The next day, the entire team of pediatric residents “trooped into the chief of surgery to complain about me. He looked over the note and said, ‘Lepore was right.’ Inappropriate, but right. I don’t think he appreciated my handling of the situation, but he also thought it was a stupid note in the chart.”
Lepore insisted he was not being argumentative for argument’s sake. In his view, he was putting patients’ interests first and others shouldn’t stand in the way of what he believed was best. “I did all my scut work. If somebody gave me trouble along the way, one time is okay; two times, it’s not going to happen. I had a testy attitude at times,” he acknowledges now, realizing that if he were a resident adopting that kind of stance these days, “I’d probably be kicked out in thirty seconds.”
Then there was the matter of the not-quite-dead guy. Lepore was watching Sunday afternoon football in the residents’ dorm when he and another resident got called about a patient with severe atherosclerosis, a degenerative disease of the arteries. The patient was in his eighties, and he seemed to have breathed his last.
Lepore was matter-of-fact. “You look at them, they look pretty blue. He was not obviously breathing. I don’t think we checked to listen to his heart, but I mean, he looked dead. So we pronounced him.”
Lepore called the attending physician to report the patient’s death. “He was not surprised. I called the family, who were not surprised. I went back to watch the game.”
Not long afterward, a nurse called with a discomfiting question: “Do patients sometimes breathe when they’re dead?”
Lepore hurried back, panicked. “The son of a bitch is alive!” He had to call the attending physician and the family. They were “less than pleased.” The man lived for another week or so. Pronouncing a live man dead is kind of a no-no in medical circles. “It probably did reflect poorly on me,” Lepore says, but it was not considered a disciplinary offense, presumably because nobody had died. Indeed that was the problem: nobody had, at that point, died. However, “You don’t get gold stars for that. If the attending is not made to look good, they do not smile on you.”
The one salvageable lesson for Lepore was a rule of thumb about what makes for a convincing corpse: “Call us when the body is room temperature,” he told the nurses. And not a degree warmer.
In the early 1970s, Lepore spent about nine months of his residency doing rotations at Roger Williams Hospital in Providence, Rhode Island, where his reputation preceded him: “The guy before me had said I was a pain in the ass.”
Cathy Clark, a nurse at Roger Williams, heard the rumors too and thought, “Oh my God, no.” The scuttlebutt about the sturdily built, curly-haired doctor was hardly flattering: “His name is Lepore; they call him the leper; he’s always fighting with everybody.”
Still, as Lepore prepared patients for surgery, handled their postoperative care, and ultimately scrubbed in himself, he and Cathy became
friends.
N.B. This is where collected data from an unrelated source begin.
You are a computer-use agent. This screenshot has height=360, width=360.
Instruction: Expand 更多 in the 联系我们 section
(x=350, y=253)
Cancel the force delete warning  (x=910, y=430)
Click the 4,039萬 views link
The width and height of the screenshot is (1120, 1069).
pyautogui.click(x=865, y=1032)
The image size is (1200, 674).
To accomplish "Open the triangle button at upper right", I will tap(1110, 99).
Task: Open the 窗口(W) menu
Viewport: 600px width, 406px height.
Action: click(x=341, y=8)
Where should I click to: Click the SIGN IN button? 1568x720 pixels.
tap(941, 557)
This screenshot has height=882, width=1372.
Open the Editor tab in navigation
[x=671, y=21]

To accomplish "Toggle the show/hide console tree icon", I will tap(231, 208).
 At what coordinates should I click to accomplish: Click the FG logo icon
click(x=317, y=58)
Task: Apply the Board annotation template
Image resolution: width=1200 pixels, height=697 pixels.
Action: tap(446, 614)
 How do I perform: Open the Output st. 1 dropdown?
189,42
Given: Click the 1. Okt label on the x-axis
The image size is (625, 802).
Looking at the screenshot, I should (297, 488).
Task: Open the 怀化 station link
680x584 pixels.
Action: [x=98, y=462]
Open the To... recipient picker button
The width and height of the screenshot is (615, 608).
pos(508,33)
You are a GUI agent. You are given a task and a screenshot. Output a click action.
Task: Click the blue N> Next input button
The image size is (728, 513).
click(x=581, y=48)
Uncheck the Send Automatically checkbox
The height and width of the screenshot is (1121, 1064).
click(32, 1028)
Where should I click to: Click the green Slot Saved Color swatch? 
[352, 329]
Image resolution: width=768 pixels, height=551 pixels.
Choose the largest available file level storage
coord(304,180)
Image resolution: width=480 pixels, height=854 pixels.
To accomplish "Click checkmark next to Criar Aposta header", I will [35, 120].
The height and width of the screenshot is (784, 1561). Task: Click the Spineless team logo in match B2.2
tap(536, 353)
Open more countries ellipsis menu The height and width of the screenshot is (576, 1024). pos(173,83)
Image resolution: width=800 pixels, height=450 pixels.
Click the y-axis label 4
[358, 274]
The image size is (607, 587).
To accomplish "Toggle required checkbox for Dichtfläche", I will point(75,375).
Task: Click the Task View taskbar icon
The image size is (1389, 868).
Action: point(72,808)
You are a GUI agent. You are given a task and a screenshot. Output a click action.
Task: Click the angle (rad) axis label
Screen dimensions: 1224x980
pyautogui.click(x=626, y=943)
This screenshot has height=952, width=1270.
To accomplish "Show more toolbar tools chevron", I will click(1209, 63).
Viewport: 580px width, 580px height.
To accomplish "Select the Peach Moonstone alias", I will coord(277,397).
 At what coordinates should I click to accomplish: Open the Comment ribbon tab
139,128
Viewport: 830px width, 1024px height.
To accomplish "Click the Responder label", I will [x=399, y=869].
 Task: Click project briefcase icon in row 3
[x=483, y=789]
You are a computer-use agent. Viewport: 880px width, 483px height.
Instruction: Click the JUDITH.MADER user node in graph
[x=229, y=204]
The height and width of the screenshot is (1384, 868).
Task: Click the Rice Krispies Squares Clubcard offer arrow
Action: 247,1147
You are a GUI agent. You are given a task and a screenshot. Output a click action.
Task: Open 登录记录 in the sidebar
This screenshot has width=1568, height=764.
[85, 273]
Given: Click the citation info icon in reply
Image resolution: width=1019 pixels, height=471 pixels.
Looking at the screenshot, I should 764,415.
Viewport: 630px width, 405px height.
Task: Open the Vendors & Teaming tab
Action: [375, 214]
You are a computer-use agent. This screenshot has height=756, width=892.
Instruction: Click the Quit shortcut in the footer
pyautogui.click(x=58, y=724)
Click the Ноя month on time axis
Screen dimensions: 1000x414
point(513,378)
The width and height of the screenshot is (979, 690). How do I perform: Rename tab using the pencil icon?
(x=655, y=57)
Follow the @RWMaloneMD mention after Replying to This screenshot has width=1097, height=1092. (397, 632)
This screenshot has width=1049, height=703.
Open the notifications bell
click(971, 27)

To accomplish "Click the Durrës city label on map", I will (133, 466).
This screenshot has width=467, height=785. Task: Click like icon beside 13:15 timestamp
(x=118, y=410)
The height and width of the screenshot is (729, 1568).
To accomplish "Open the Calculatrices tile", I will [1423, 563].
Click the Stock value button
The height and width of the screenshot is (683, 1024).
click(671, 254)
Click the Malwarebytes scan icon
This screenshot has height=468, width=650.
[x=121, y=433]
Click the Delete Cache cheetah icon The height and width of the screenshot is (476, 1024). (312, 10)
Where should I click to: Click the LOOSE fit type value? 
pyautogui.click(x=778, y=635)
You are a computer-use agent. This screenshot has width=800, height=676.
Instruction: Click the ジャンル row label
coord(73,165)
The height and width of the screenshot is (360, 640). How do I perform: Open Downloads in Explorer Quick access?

Cathy, a tall brunette, unpretentious and down-to-earth, lived upstairs in his apartment building. She had recently lost her husband, whom she met growing up in Newport, Rhode Island. He died from aplastic anemia after two gruelingly unsuccessful bone marrow transplants.
Cathy was devastated: “I felt like I had just dropped out of society.” She began dating another resident, and they got married and moved to Wisconsin. Almost immediately, she discovered it was an ill-fated choice. “I was miserable. He was just busy all of the time. On the weekends he would go play golf both days, so I would never see him. He wasn’t abusive; he just was absent. It was like he all of a sudden dropped out of the marriage.”
Within a year, Cathy decided to move back east and wrote Lepore, remembering that he had a big house in Brookline, Massachusetts, outside Boston, and often rented out rooms. He had moved out of the house by then but agreed to help Cathy find an apartment. Cathy met Lepore at Newton-Wellesley Hospital in suburban Boston, and an odd thing happened. “I saw him walking across the parking lot, and I got very dizzy. I thought it must be love. Then I realized I had vestibular neuritis.”